To do:
A - Answer these questions using the post about Thanksgivingfest:
(i) How long a drive does the post give for getting down to Bruce and Cori's?
(ii) Where did Pucky get caught after sneaking out?
(iii) What two dishes did Teresa get from Panda Express?
B - Write out the part of the post about Thanksgivingfest from "Thanksgivingfest is coming" to "It’s all good.", copying it word for word.
C - Write the next part of the post about Thanksgivingfest, picking up after its last line.

Extract to read:
|---|

Thanksgivingfest is coming up quickly.  I still, at this point, do not know how I am getting down to Bruce and Cori’s.  Need to decide that sooner as opposed to later.  If I am gonna fly, I need to book that now before the prices go up too ridiculously.  I hope I don’t have to drive but I am pretty sure that is what Teresa is expecting me to do.  UGH.  Driving 3+ hours with my back is gonna hurt.  Oh well, if I have to drive, I have to drive.  Anyway it takes to get down there.  It’s all good.


Teresa has a problem, she doesn’t think she is gonna be able to get the Monday, Tuesday, and Wednesday between Thanksgivingfest and Thanksgiving off.  That causes problems for both of us, heck everyone who is expecting us at Thanksgiving.  If we have to come back Sunday after Thanksgivingfest and skip Thanksgiving with my family, it has to be.  I just who it doesn’t have to be.


Pucky snuck out the hallway garage door while I was occupied.  He got caught in the garage.  He almost missed food in the bedroom, something he never misses.  Teresa noticed him missing as she put away groceries.  I thought he was just camped out on the couch.  When Teresa opened the door, Pucky ran in like he was on fire.  Just because he was shut away from us for 10ish minutes.  Good thing it wasn’t Mojo, Mojo would have totally freaked out, but then again we would have heard him out there whereas Pucky was silent.


My brother bought me a pistol about a year ago, I bought 1100 rounds of ammo thinking I’d really get into shooting.  Problem is, I know you have to clean your guns after you shoot them and I don’t have a fricking clue how to clean a gun.  We set out to teach me in June, but it was just too damn hot when I was there.  So we didn’t go shooting then, so no guns to clean.  Come November, depending on the weather, we might go shooting while Teresa and I are there.  But for some reason, I am expecting it to be entirely too cold.  Not having a way to regulate my internal body temperature sucks.  When I start to get hot, I get too hot, when I start to get cold, I get too cold.  Bah, I just want to learn to shoot and clean my gun.


It’ll be good to see my mom and Jim again.  Yeah, I saw mom a month or so ago, but I haven’t seen my brother since June.  I wish I could see my brother more often.  But he is on some mission to make money.  It’s all good, if I could work and had the company say I could work all the overtime I wanted and encouraged me to do just that, I would so take advantage of that.  So, I get to see my brother when I get to see my brother.  Maybe he will not work a couple nights we are there and I will get to see my brother a little more, which would be a good thing.


Teresa brought me Panda Express for dinner.  Now, those of you who live near a Panda Express are going “SO”, well we don’t really.  It’s a good 20 minutes out of the way on Teresa’s way home from work and a good 20-30 minutes from here.  However, it’s just across the street from Wal-Mart.  Wal-Mart started doing the pull up grocery shopping thing.  So, when she went to Wal-Mart to pick up groceries, she snagged us some Orange Chicken and Beef with Broccoli from Panda Express.  Yup, for me it’s a win.  Funny thing was she suggested it before I was gonna ask for it today.  It was meant to be today.


 

A message and a bunch of babble

I will.

|---|

Provided material:
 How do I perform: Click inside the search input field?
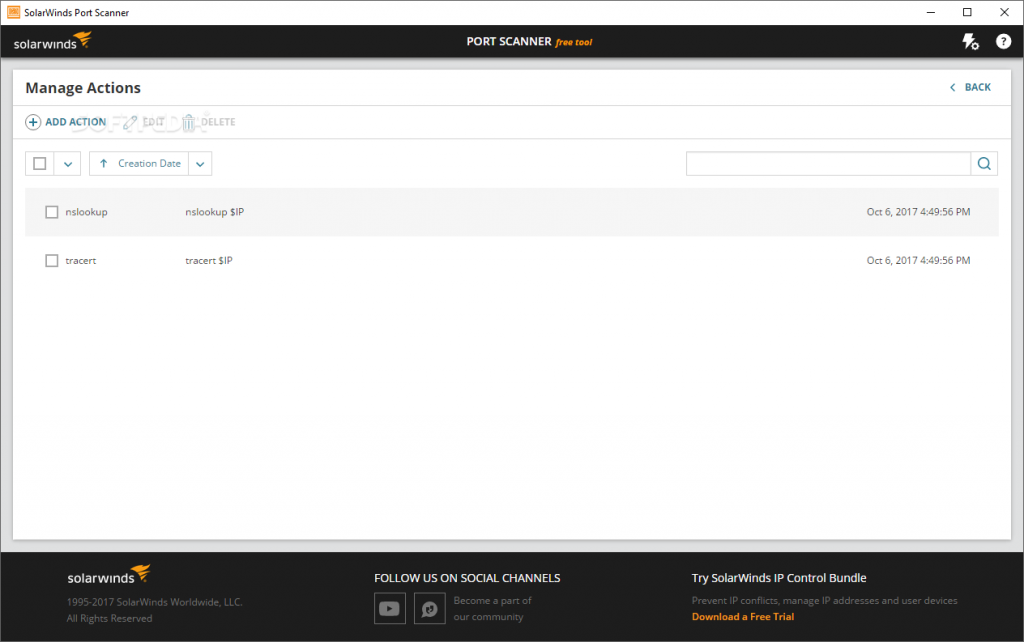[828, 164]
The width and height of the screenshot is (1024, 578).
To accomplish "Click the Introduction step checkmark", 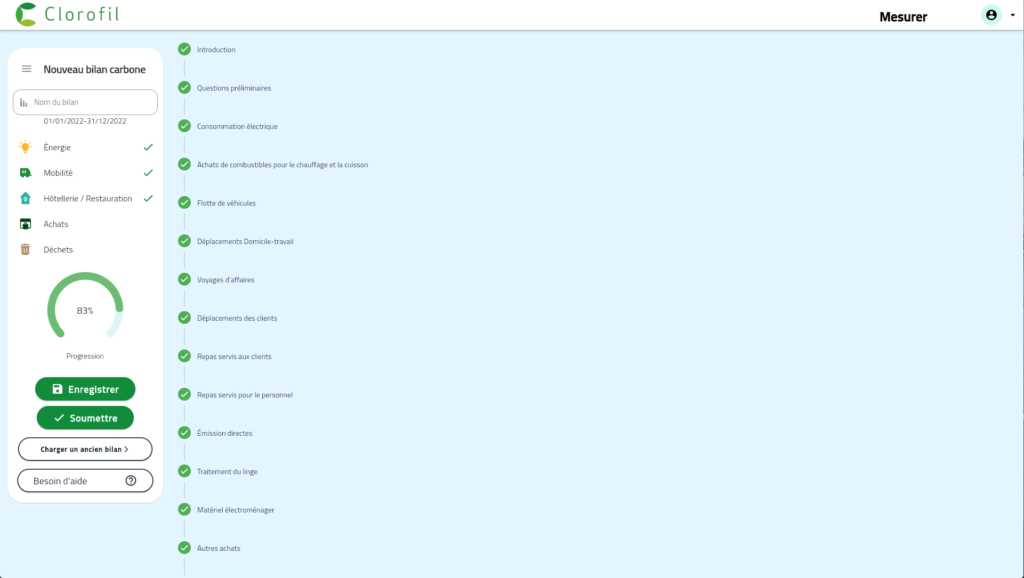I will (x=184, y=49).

|---|

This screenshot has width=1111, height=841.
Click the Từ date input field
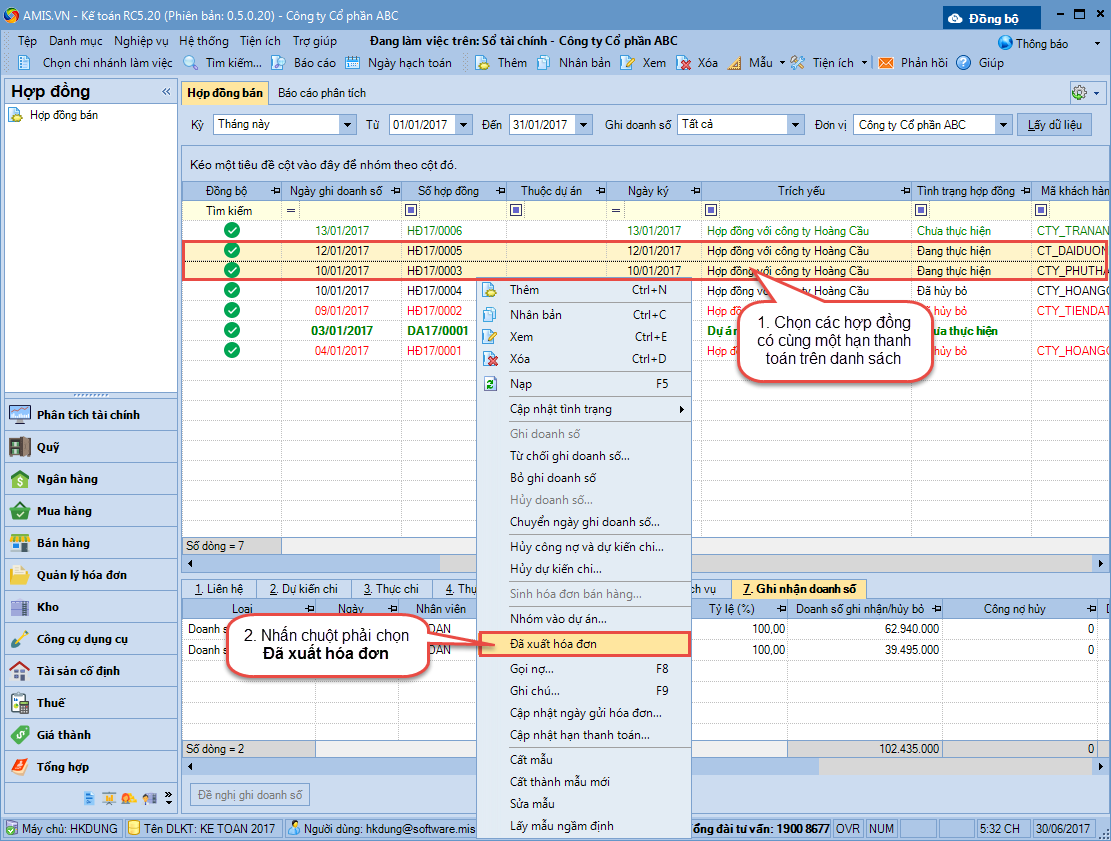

|---|

Per-task answers:
A -
(i) 3+ hours
(ii) In the garage
(iii) Orange Chicken and Beef with Broccoli

B -
Thanksgivingfest is coming up quickly.  I still, at this point, do not know how I am getting down to Bruce and Cori’s.  Need to decide that sooner as opposed to later.  If I am gonna fly, I need to book that now before the prices go up too ridiculously.  I hope I don’t have to drive but I am pretty sure that is what Teresa is expecting me to do.  UGH.  Driving 3+ hours with my back is gonna hurt.  Oh well, if I have to drive, I have to drive.  Anyway it takes to get down there.  It’s all good.

C -
—————-
If all the men who’ve heard women report sexual assault, harassment, objectification, and being made to feel uncomfortable by any unwanted sexual advance, were to commit to interrupting that behavior, not allow it to happen, and not minimize women’s concerns about these issues wrote “I will” as a status, we might give people reassurance that there are men who are allies and will be agents for change.


The above was stolen from a friend on Facebook.  It’s a real man’s answer to “me too”.  I copy/pasted it on Facebook and I posted it here.  I got no time for a cretin who doesn’t know how to treat a lady right and all the time and sympathy for a lady who has been treated wrong.  Simple as that.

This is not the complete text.